Add 2LiveCrew and some porn for a youth destruction scapegoat gang

You could stop playing any time you want, right? You could just put down the controller and walk away now…if you wanted to. YOU get plenty of exercise.

Who are they to tell you that you’re fat and play too many video games?

The past year or so has seen an increasingly heated exchange between the UK government and game developers trade association Tiga over the 'Change 4 Life' initiative. The initiative featured ads depicting stop motion figures of children playing Space Invader type games, and a boy holding what looks like a Playstation controller. They give grim warnings of premature death due to heart disease and obesity and the need to find a more active lifestyle. Obviously game developers and gamers alike were not pleased; recently Tiga has even filed a complaint with Britain’s Advertising Standards Authority over the Ads.

It looks like the UK government’s chief medical officer Liam Donaldson has conceded to a degree and admitted that "stopping children playing video games is unlikely” and has gone on to actually recommend that children be given game systems as a way to counter the sedentary lifestyle. While he does specify that traditional games can lead to obesity in children, he admits that interactive systems like the Wii and the Eyetoy can increase heart rate and burn more calories.

To look further into the matter he supported a study which began in Feb 2008 carried out by Game City, the Department of Health, and clinicians from Nottingham University Hospital. The study compared the energy expenditures of 15 children. At rest, playing sedentary traditional games, and playing interactive motion based games like Eyetoy and Wii Sports. Their heart rates were then monitored throughout a 10 minute sampling period to find that energy expenditure was about 42% higher with active gameplay over sedentary gameplay. Isn’t Science incredible? This is only the first phase.

Phase two has 20 children with weight problems introduced to dynamic interactive game systems as well as healthy eating advice and allows them to operate freely over a 12 week period with the help of parents to measure success within the comfort of the home environment. Results will be completed later this spring.

A little more than a year ago now, Chief Executive of McDonalds UK in a Times interview spoke defensively of Fast foods’ role in the Obesity epidemic saying "kids are sat home playing computer games on the TV when in the past they’d have been burning off energy outside.” Later that month the UK’s Dept of Health launched it’s £372 million strategy to battle obesity which included the £75 mil ad campaign that seemed to focus on gaming as a key cause and started the uproar.
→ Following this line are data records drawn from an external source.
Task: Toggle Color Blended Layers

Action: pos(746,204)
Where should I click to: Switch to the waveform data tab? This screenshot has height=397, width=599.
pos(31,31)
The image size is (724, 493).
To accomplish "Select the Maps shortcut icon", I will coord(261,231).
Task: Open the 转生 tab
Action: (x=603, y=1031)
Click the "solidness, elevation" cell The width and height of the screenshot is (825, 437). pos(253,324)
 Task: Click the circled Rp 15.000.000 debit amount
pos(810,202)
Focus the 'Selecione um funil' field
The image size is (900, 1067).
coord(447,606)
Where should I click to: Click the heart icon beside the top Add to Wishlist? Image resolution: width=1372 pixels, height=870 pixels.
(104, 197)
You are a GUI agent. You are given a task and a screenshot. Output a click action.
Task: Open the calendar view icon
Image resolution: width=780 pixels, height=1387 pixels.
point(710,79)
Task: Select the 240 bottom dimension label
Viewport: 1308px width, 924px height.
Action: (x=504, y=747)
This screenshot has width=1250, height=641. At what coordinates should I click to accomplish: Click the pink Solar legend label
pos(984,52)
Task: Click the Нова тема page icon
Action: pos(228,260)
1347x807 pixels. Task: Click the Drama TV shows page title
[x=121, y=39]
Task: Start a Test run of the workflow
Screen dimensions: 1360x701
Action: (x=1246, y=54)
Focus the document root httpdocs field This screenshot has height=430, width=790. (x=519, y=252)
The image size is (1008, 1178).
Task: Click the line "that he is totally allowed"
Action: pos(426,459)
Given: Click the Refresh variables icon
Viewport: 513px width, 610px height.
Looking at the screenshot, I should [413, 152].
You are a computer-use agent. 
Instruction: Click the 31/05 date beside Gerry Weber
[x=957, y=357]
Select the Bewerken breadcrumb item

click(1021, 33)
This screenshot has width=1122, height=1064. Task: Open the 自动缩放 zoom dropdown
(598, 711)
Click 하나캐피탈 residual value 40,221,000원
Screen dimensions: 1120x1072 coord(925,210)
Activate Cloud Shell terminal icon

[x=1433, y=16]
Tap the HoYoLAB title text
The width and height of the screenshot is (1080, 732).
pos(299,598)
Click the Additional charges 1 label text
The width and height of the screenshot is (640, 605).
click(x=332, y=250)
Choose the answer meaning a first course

I’d say the backlash from Game developers and fans has had an impact. It’s a question as old as time itself…or at least around 1980. Does gaming make for fat, lazy kids? In and of itself probably not. Sitting still doing anything for long periods probably doesn’t help, though. But then twiddling your thumbs in an empty room probably does more to promote getting you outside to play than any Tetris or Mario game ever will. I’m going to make a bold editorial stab here and say that video games are just fun. It’s just what kids do now in addition to some sports and junk food and if we’re lucky a little reading.

Until only recently technology and circumstance dictated that video games were designed to be played sitting down operating buttons with a couple fingers much like the internet and television. But unlike other forms of visual entertainment they inherently are meant as interactive pursuits.

The games industry is changing with some of these new technologies that allow for more interactive motion in games so why not move with the times, rather than fight them? It’s an important step for governments that really want to make a leap forward for public health to recognize this shift and foster a healthy relationship with these companies if they want to influence active, healthy lifestyles in children. This also means recognizing game design as an art, a form of free speech, and trusting professionals to do what they do best without undue heavy scrutiny.

The real challenge is to convince developers to actually make the active games worth playing. It’s amazing how people can fall 50 times over on a rocky path while the smooth one is right there next to them. The Wii has been out for over 2 years now and yet to tap into the exercise potential of traditional, butt-kicking games with a story. Oh yeah, exercise is for “exercise games”, running and fighting crazy people and then running some more is for “regular” video games, I almost forgot.

The interesting part is that Nintendo is making so much money from the new market they’ve attracted in "casual" or non-gamers, that they don’t need to cater the exercise games to the gaming crowd that arguably needs it most. So is Liam Donaldson that forward thinking as to promote or subsidize the development of some cooler games that get us doing more than Yoga with motion tracking? Probably not, sorry.